Give back every record precisely.

======== DATA FOR THIS TASK

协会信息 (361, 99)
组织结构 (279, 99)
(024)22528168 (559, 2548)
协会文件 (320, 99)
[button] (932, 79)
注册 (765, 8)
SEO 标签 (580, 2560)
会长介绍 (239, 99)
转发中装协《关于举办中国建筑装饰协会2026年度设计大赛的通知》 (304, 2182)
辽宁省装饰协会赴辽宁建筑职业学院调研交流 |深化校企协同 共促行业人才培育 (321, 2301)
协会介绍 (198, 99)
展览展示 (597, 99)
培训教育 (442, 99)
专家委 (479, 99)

================

> ANSWER SPACE:
协会信息 (361, 99)
组织结构 (279, 99)
(024)22528168 (559, 2548)
协会文件 (320, 99)
[button] (932, 79)
注册 (765, 8)
SEO 标签 (580, 2560)
会长介绍 (239, 99)
转发中装协《关于举办中国建筑装饰协会2026年度设计大赛的通知》 (304, 2182)
辽宁省装饰协会赴辽宁建筑职业学院调研交流 |深化校企协同 共促行业人才培育 (321, 2301)
协会介绍 (198, 99)
展览展示 (597, 99)
培训教育 (442, 99)
专家委 (479, 99)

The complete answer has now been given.